**Aim of the exercise:** Beginning with the line that holds "The image size is (890, 426)." and ending with the last line below, repeat each line exactly, leaving any pictures out.

[Collected data]
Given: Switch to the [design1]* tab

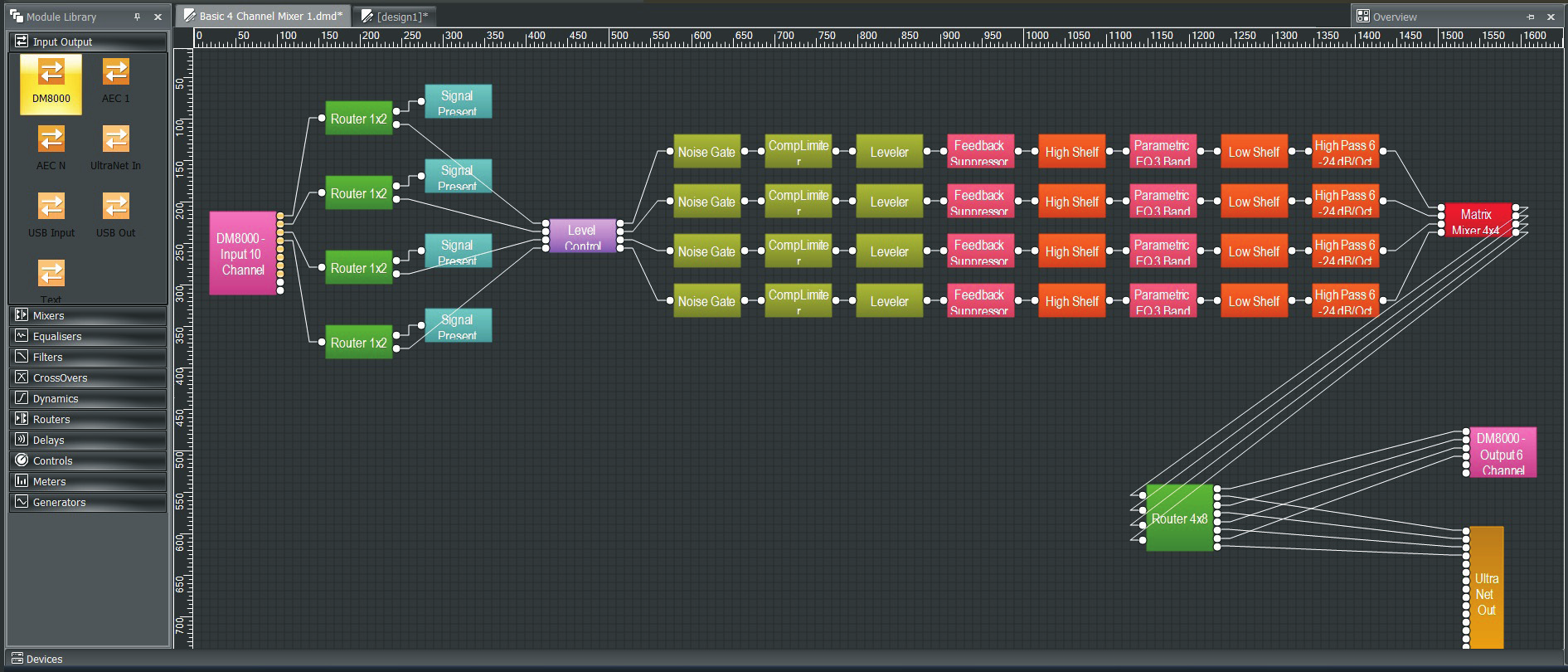Looking at the screenshot, I should coord(395,17).
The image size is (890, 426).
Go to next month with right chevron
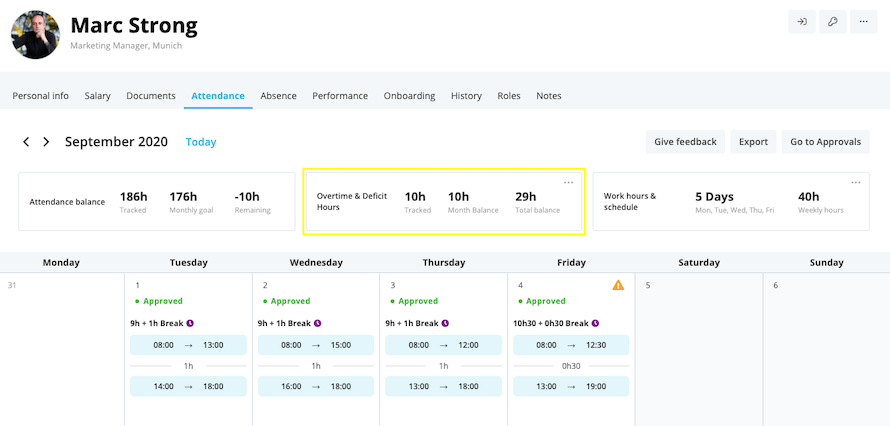coord(46,142)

**Response:**
The image size is (890, 426).
Go to next month with right chevron
coord(46,142)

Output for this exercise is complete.